By the end of the dinner I learn so much about everyone through the table’s gossip as I am the fly on the wall. I now know things that I wouldn’t normally car about like that Johnny is dating someone else’s boyfriend or ex who gave them a STD or a complex, I can’t follow this crap too closely cause there are so many conversations going on here. Anderson keeps on asking me the classic questions, where I came from, where I am going, followed by a Cosmo suggestion every few minutes. Nick just nods, smiles, then too asks about school, where I am going, then ventures into a story about one of his patients or a guy he has been seeing. Paulo meanwhile, keeps on separating the carbs in his meal from the protein when he thinks no one is looking. By the end of the meal his place has meat pieces and bones on one side of the plate with a pile or rice and bread on the other all separated by a red sauce, creating a seascape of the red sea. Paulo keeps on asking “honey, no boyfriend?” Then he venture off into conversations about himself and his boyfriend who’s name keeps changing every few minutes. Come to think of it, maybe it is different guys he is talking about and I can’t keep up.

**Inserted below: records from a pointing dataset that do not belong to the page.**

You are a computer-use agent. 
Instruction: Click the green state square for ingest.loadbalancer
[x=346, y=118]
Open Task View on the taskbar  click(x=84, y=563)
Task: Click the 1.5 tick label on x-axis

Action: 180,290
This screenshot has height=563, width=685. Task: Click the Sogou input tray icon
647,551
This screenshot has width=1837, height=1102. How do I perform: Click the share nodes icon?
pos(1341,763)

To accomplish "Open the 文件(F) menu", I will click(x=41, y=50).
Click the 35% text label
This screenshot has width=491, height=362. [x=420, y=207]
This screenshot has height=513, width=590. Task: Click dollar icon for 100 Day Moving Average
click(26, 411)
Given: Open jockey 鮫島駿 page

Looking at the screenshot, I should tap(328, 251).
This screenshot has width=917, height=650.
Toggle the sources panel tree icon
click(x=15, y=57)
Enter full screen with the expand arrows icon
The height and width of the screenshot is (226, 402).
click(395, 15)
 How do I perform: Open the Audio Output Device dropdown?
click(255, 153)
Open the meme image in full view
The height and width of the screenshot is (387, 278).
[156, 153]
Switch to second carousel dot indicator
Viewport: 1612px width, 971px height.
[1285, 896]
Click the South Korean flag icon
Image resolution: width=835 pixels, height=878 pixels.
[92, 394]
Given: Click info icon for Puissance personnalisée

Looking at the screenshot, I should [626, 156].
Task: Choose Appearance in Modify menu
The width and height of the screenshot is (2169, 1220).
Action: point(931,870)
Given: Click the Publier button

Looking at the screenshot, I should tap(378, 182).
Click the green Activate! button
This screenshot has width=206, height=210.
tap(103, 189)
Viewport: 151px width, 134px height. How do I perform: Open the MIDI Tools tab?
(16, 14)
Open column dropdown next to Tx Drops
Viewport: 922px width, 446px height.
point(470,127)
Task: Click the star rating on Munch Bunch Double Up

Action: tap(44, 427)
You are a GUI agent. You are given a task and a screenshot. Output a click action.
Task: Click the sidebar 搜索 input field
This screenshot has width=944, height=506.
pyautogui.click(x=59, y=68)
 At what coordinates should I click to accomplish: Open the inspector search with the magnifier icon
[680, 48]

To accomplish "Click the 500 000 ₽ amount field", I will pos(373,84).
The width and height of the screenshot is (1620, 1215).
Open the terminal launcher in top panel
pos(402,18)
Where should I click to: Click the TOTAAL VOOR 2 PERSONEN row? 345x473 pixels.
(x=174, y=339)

Finally the bill comes, after I had dined on a meal of salad, cosmos and gay drama. For me, it is better than a Novella, with prettier men and more intense storylines. I got the salad trying to be thrifty, since this place is so expensive. Then Anderson tells me it will be $60 each. My eyes tear up. That is nearly all of tonight’s money. All that I could think of is about how much I am paying for just a fucking salad. Paulo sees the look of discontent in my eyes and suggests that I only pay $25 since I am not eating or drinking as much as the “big boys.” This is when I first realized that I am in a new game, new turf and I would have to play by new rules.
After a month of the Labyrinth, I am making an average of $6-900 a week and working around 25 hours and maintaining a full-time college student status. To me, then, this is equivalent to winning the lottery. I have quit the lame café that I had to work four times as much to make the same money. I am making enough to live in the expensive city and enjoy it. This is the beginning of when I learn what it meant to really have good taste and play with the big boys. The Castro makeover begins.